Your output should be the line with "The height and width of the screenshot is (452, 980)." plus all following lines to the end of the records, exactly as written and nothing more.

Entries shown section start

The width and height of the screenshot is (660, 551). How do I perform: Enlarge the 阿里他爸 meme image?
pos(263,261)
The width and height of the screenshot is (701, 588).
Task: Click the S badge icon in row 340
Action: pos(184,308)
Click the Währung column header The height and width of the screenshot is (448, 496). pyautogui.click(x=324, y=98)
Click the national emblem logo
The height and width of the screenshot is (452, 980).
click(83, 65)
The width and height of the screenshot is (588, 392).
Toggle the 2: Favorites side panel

Entries shown section end

Answer box –
The height and width of the screenshot is (452, 980).
click(83, 65)
The width and height of the screenshot is (588, 392).
Toggle the 2: Favorites side panel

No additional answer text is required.